(Recorded data)
====

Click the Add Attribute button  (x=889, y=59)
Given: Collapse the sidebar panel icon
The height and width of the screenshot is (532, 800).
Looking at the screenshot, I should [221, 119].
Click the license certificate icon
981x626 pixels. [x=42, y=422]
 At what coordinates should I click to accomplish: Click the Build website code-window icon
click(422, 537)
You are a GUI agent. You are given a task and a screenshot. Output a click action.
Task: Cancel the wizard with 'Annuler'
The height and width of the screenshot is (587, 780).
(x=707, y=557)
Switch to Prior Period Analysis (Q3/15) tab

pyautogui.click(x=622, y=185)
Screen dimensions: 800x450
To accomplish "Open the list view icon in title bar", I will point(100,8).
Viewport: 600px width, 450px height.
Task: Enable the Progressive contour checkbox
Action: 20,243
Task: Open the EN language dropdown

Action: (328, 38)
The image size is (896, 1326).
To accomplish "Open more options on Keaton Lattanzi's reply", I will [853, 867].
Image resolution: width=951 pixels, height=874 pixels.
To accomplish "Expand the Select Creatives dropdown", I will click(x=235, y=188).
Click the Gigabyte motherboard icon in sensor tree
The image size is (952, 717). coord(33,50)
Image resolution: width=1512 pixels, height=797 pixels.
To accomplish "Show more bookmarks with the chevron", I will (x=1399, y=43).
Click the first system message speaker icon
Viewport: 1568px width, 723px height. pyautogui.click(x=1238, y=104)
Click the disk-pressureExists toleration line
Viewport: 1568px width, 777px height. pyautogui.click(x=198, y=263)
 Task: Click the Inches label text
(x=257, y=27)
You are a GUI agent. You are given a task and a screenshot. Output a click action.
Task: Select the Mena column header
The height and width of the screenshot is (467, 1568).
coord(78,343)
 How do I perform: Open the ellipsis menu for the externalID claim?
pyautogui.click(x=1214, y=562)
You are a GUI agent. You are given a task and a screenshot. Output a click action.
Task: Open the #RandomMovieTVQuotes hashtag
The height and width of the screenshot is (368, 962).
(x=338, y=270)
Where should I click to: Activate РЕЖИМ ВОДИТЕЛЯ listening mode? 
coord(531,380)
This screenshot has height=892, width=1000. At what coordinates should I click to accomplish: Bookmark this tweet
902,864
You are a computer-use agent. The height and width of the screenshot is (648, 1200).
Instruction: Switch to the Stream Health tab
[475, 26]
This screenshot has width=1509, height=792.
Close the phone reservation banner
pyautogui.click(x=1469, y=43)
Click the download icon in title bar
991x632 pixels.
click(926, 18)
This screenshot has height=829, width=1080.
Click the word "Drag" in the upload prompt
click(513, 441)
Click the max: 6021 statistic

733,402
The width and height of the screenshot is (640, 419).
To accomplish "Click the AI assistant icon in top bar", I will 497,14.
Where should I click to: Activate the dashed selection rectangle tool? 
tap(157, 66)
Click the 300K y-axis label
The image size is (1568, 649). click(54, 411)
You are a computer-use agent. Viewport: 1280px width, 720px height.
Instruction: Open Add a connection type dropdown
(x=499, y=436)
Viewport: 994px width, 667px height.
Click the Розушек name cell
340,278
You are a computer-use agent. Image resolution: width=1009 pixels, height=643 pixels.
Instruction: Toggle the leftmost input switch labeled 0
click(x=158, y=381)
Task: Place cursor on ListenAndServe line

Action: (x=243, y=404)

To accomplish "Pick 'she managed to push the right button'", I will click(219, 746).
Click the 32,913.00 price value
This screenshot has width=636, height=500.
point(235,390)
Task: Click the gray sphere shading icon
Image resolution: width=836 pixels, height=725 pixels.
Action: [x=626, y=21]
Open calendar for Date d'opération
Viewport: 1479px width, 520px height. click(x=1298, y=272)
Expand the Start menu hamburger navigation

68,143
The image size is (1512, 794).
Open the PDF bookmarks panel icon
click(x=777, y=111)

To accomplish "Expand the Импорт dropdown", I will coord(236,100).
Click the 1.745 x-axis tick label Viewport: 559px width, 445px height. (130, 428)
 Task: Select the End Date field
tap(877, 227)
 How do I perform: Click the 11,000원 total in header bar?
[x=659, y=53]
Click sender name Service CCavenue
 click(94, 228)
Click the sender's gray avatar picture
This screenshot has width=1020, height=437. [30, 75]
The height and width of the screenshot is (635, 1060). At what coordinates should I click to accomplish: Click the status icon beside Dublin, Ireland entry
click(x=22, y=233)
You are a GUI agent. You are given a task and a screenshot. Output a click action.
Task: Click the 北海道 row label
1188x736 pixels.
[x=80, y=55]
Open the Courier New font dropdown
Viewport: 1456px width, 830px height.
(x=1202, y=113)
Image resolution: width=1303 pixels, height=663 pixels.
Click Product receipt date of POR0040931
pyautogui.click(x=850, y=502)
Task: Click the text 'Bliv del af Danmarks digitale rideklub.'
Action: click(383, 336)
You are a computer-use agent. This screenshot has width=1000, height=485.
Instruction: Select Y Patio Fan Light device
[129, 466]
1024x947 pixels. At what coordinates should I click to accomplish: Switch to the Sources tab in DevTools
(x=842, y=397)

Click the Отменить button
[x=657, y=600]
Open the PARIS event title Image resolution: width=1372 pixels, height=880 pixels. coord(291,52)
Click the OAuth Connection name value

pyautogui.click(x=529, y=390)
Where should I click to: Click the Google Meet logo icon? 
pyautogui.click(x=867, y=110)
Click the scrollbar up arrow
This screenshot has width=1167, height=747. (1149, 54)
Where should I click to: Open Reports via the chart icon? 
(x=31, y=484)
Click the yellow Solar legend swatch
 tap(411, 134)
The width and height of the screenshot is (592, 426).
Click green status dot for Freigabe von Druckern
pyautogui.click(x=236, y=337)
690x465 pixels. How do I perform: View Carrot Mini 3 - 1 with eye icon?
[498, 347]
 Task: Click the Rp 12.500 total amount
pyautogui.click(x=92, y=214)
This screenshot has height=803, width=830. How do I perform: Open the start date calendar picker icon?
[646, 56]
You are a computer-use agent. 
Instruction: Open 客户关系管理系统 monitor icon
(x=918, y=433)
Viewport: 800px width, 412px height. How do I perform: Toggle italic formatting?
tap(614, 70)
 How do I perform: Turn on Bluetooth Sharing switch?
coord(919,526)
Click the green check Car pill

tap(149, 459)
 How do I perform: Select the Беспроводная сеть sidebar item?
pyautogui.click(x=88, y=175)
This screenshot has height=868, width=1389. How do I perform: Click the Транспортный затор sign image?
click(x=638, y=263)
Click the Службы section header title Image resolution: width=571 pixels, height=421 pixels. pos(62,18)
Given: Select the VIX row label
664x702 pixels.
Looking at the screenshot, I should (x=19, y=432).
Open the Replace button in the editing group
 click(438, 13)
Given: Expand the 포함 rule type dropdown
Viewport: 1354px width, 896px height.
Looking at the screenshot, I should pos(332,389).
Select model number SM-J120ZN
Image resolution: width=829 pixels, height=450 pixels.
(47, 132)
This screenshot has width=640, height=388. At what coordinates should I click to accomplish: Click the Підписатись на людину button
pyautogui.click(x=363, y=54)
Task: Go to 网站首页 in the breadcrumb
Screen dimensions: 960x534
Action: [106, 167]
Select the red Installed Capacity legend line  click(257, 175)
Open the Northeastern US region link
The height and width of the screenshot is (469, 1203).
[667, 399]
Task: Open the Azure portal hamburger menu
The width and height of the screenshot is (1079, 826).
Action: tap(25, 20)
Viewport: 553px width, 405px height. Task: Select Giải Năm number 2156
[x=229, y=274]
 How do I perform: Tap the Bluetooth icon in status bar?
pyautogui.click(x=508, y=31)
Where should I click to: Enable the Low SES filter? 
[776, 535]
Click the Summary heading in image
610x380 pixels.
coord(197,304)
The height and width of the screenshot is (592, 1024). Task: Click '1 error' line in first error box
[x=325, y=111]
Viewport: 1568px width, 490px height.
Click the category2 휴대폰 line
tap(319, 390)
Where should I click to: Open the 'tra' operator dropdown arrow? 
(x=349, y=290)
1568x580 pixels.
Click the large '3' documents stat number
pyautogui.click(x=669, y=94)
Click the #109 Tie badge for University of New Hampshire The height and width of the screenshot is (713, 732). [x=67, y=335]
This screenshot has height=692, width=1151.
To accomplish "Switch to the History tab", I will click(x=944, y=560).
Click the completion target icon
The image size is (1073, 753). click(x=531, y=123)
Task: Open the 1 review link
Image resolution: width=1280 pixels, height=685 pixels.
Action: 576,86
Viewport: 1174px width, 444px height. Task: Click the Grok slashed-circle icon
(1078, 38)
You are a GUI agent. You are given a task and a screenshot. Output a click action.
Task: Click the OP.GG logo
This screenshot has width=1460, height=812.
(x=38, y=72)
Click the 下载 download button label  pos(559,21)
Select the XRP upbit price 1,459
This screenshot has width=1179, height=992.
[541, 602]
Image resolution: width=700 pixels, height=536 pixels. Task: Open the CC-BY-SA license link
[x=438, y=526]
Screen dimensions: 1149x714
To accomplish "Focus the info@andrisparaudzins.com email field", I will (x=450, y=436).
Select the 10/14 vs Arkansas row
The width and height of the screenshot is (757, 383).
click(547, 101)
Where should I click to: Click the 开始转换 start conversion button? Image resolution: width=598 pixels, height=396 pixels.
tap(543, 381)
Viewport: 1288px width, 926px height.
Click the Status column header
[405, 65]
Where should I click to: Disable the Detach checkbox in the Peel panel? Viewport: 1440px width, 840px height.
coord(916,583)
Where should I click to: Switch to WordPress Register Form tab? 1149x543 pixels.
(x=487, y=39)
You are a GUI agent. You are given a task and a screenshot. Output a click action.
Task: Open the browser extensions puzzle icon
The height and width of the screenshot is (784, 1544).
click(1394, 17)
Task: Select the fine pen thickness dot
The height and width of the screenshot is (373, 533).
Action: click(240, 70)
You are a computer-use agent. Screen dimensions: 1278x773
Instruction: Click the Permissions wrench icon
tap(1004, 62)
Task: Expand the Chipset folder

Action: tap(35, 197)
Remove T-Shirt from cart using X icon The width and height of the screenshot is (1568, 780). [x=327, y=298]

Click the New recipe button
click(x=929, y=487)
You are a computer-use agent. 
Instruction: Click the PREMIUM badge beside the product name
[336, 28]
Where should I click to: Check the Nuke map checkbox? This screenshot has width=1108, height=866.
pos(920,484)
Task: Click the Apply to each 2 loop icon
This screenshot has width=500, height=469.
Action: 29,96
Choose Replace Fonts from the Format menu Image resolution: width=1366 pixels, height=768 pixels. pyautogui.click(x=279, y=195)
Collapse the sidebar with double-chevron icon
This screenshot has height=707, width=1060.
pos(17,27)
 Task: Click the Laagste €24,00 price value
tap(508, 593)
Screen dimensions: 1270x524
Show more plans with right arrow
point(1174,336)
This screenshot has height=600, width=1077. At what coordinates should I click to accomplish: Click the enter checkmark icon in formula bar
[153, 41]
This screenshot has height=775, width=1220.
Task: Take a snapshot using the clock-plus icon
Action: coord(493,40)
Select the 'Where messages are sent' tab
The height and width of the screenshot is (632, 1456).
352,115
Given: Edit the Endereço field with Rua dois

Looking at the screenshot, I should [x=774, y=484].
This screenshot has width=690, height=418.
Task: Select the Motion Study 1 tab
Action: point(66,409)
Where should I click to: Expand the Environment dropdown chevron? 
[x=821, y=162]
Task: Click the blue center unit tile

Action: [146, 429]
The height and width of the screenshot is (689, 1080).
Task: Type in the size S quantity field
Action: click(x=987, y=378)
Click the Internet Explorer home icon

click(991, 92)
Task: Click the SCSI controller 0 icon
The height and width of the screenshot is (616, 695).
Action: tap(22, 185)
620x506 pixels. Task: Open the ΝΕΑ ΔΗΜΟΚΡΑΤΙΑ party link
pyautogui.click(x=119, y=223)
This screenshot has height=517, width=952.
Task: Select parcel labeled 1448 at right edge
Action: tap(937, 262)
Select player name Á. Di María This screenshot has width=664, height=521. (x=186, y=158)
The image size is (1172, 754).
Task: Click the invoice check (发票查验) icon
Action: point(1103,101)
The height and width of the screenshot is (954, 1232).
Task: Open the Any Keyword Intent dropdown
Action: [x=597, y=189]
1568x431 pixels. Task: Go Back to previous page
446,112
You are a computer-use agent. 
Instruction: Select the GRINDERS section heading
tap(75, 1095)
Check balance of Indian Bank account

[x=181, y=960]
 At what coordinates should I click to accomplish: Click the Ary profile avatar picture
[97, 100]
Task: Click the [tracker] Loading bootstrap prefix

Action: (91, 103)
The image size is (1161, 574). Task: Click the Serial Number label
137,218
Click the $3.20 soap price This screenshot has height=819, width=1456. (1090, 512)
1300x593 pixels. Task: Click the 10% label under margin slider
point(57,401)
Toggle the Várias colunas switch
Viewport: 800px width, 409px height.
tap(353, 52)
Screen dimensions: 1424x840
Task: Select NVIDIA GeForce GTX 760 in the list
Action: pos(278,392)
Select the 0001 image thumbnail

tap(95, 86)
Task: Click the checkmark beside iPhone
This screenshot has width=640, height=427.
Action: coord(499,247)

====

Task details =>
Show each line of the data that contains the string "computer".

Answer area =>
You are a computer-use agent. The height and width of the screenshot is (648, 1200).
You are a computer-use agent. Viewport: 1280px width, 720px height.
You are a computer-use agent. Image resolution: width=1009 pixels, height=643 pixels.
You are a computer-use agent. This screenshot has width=1000, height=485.
You are a computer-use agent. 
You are a computer-use agent. Screen dimensions: 1278x773
You are a computer-use agent. 
You are a computer-use agent. 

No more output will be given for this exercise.